4th Chief Minister of Manipur
- In office July 1974 – December 1974
- In office June 1977 – November 1979

Personal details
- Born: 1923 Tarei (Now in Ukhrul District, Manipur, India)
- Died: 30 January 1984 (aged 62–63)
- Other political affiliations: Independent Candidate (1971–72); Manipur Hills Union or MHU (1973–74); Indian National Congress (1975–77); Janata Party (1977–1984);
- Spouse: Hangmila Shaiza ​(m. 1949)​
- Children: 6
- Relatives: Shimreingam Shaiza (brother);
- Alma mater: Scottish Church College, Calcutta

= Yangmaso Shaiza =

4th Chief Minister of Manipur, India

Yangmaso Shaiza (1923 – 30 January 1984) was an Indian politician and the Chief Minister of Manipur. He founded the Manipur Hills Union in 1974, and became the first chief minister from hill regions and hill tribes of Manipur.

== Manipur Hills Union ==
He formed Manipur Hills Union in 1974, it formed government in coalition with Manipur Peoples Party, he served as the chief minister from July 1974 to December of that same year. The Government was takenover by Indian National Congress, however Shaiza reclaimed the majority when his party and several of PPM's MLAs joined Janata Party.

==Death==
On 30 January 1984, Yangmaso was murdered by two assassins of the National Socialist Council of Nagaland (NSCN) at Nagaram, Imphal.

==Legacy==
As a far-sighted leader, Yangmaso and his policies has been considered as being highly visionary and cosmopolitan in nature. In a recent one-day seminar on "Yangmaso Shaiza and His Manipur" held on 9 March 2014 by the United All Communities Social Uplifters (UNACSU), Manipur, his legacy was summed up by Soso Shaiza as:

"As Chief Minister, he was convinced that the only way to maintain peace and harmony in the state was to reach out benefits to the remotest parts of the state and to bring development to both the hills and valleys, and to all tribes and communities. His vision was the accommodation and acceptance of all tribes and communities in Manipur.

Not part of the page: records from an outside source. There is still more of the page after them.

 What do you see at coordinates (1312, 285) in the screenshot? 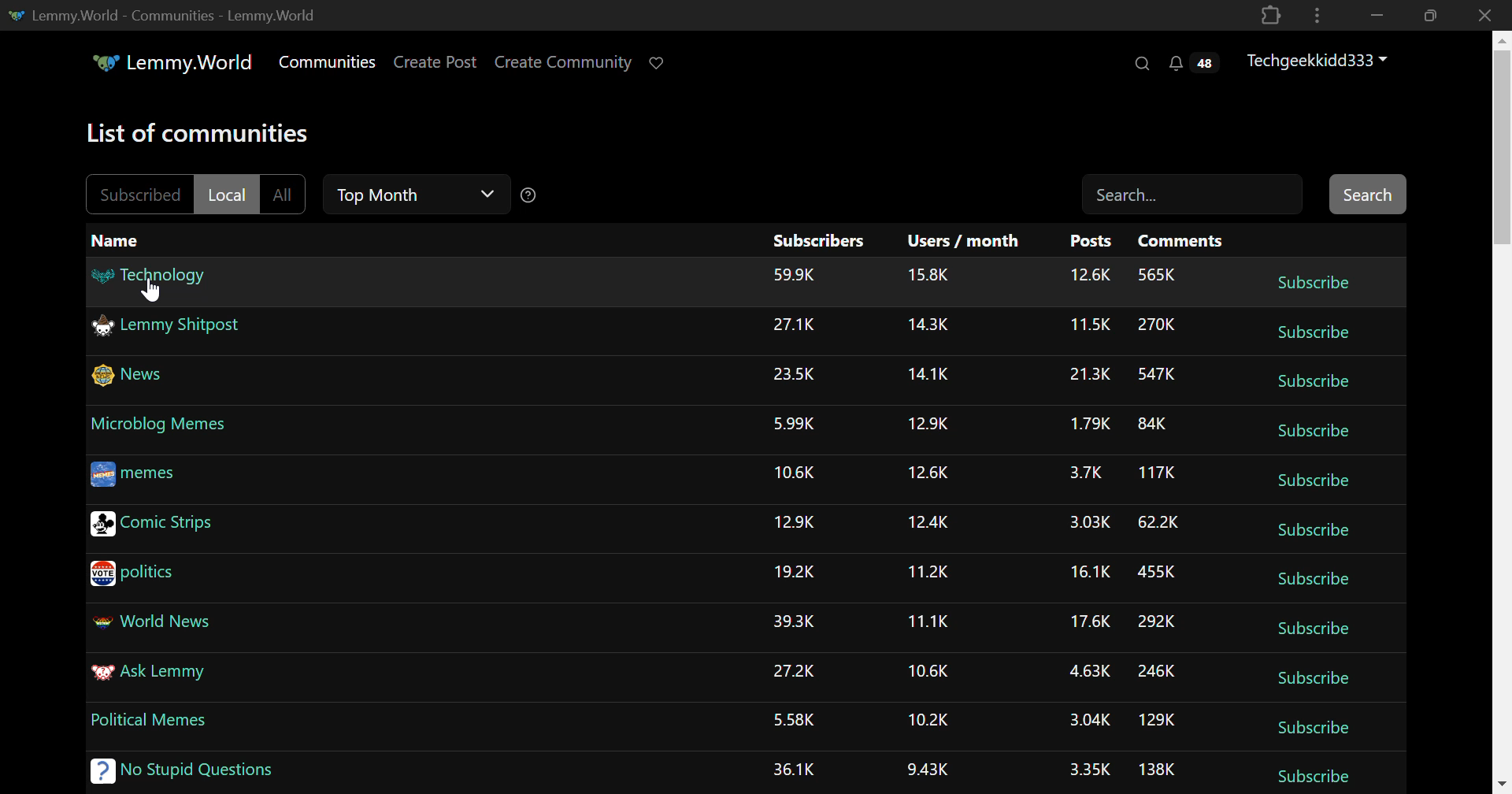
I see `Subscribe` at bounding box center [1312, 285].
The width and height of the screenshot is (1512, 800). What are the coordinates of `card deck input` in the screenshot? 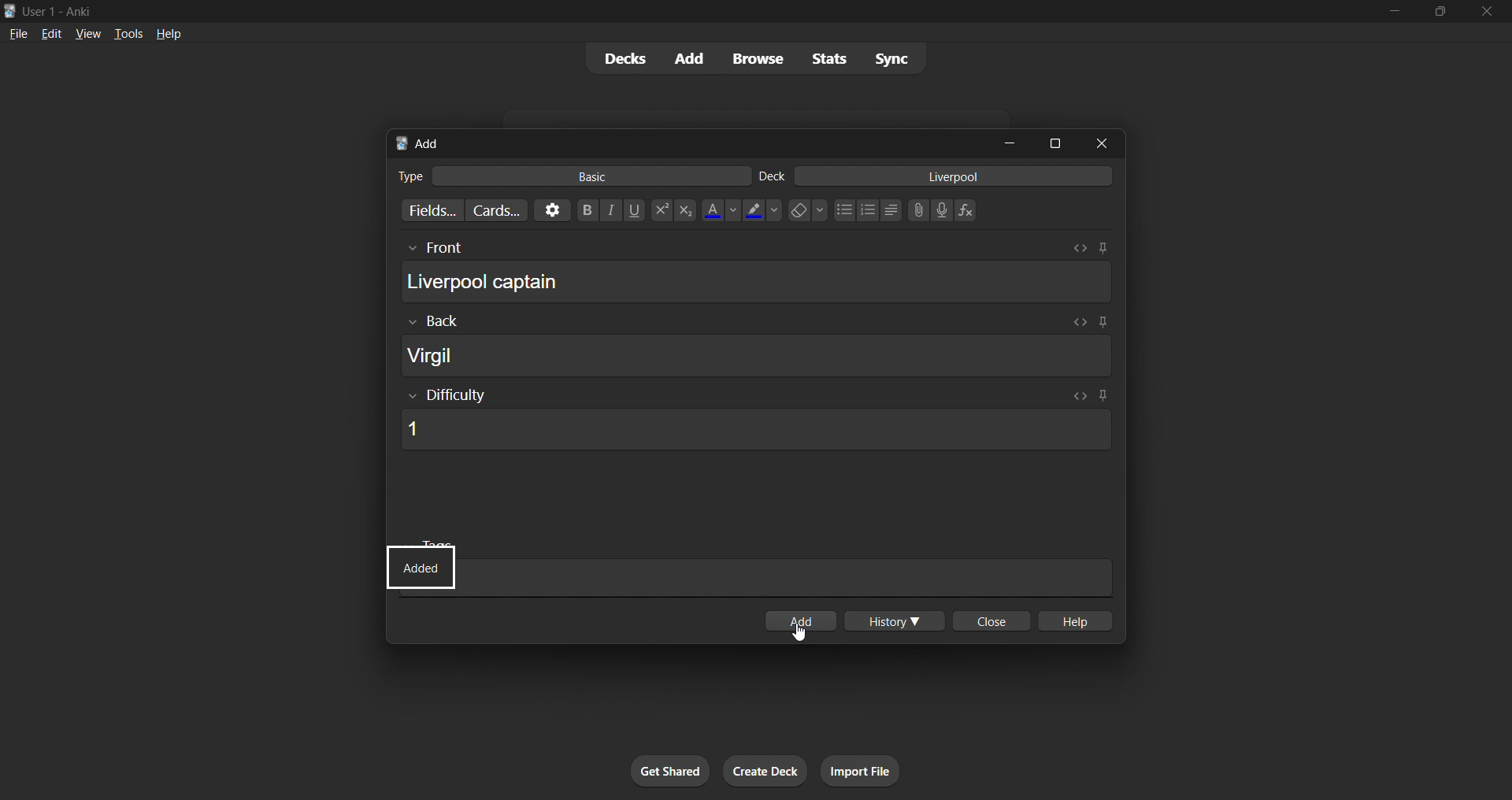 It's located at (953, 175).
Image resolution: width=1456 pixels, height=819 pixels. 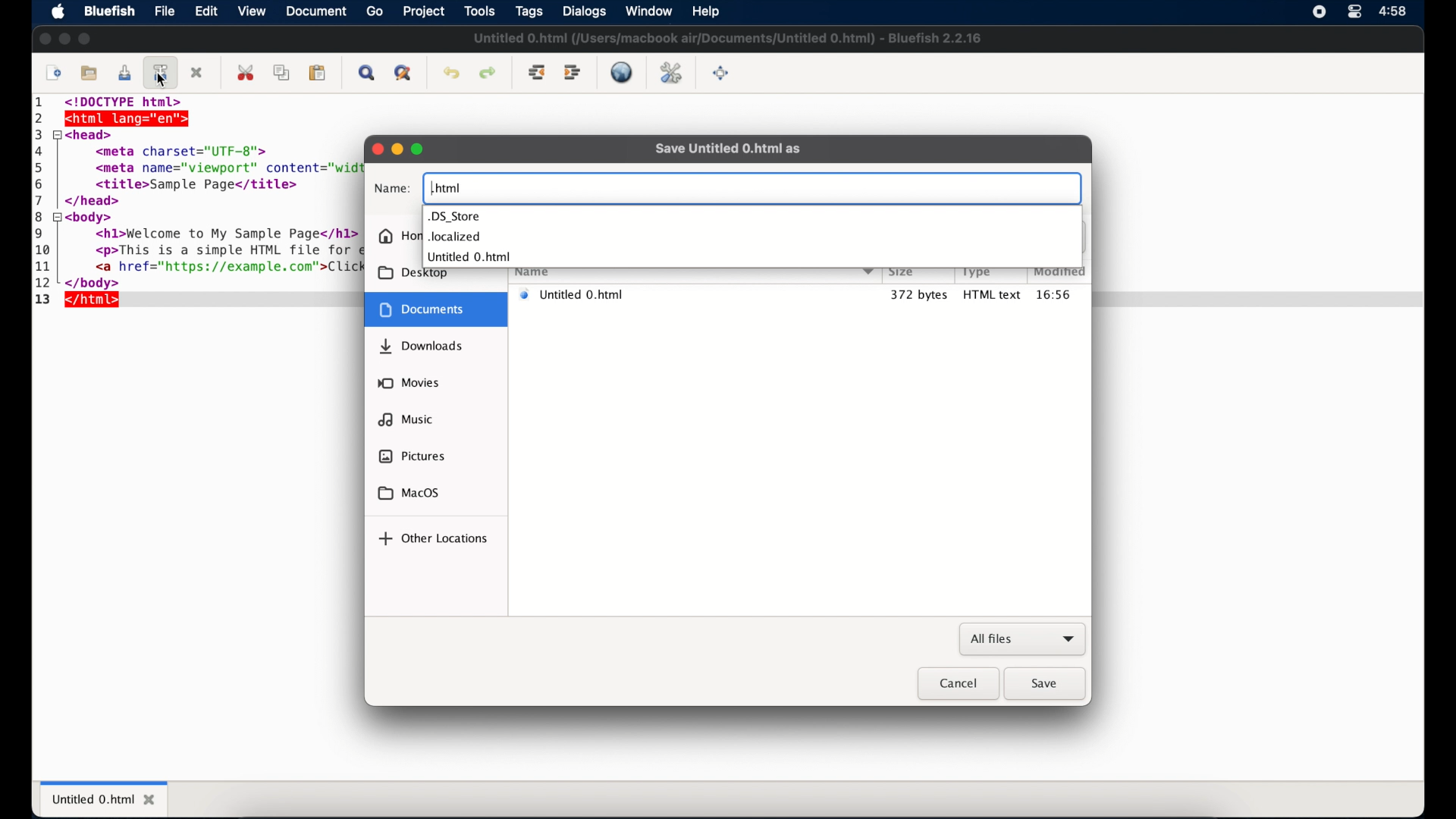 What do you see at coordinates (38, 135) in the screenshot?
I see `3` at bounding box center [38, 135].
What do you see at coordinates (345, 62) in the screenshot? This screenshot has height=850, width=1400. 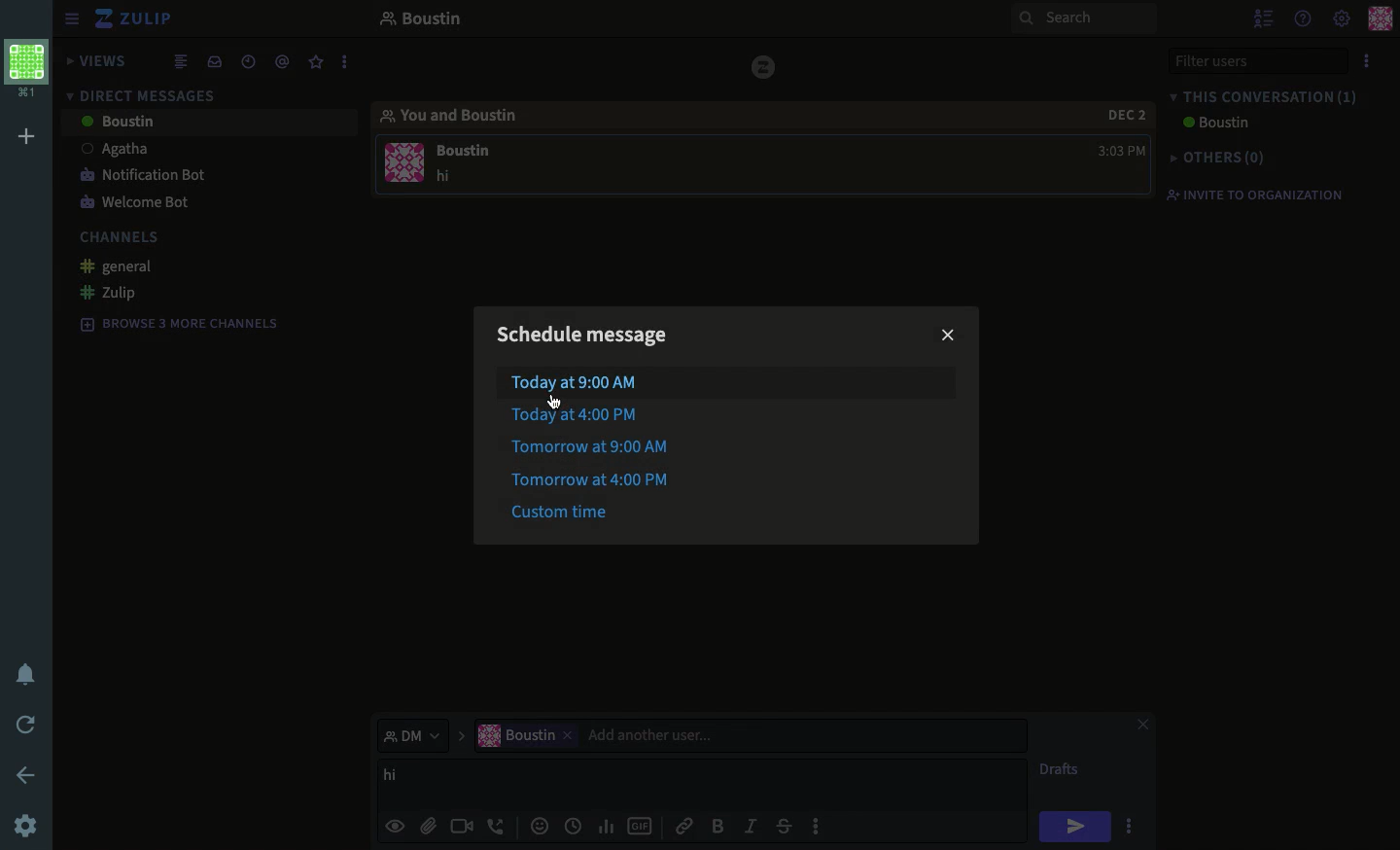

His dream was a rainbow concept of recognition and acceptance of the unique culture and character of all tribes and communities. For him, all human beings are brothers and sisters, since we are all children of God. His vision and ideals will be realised when all tribes and communities living in Manipur make his unity-rainbow concept a reality".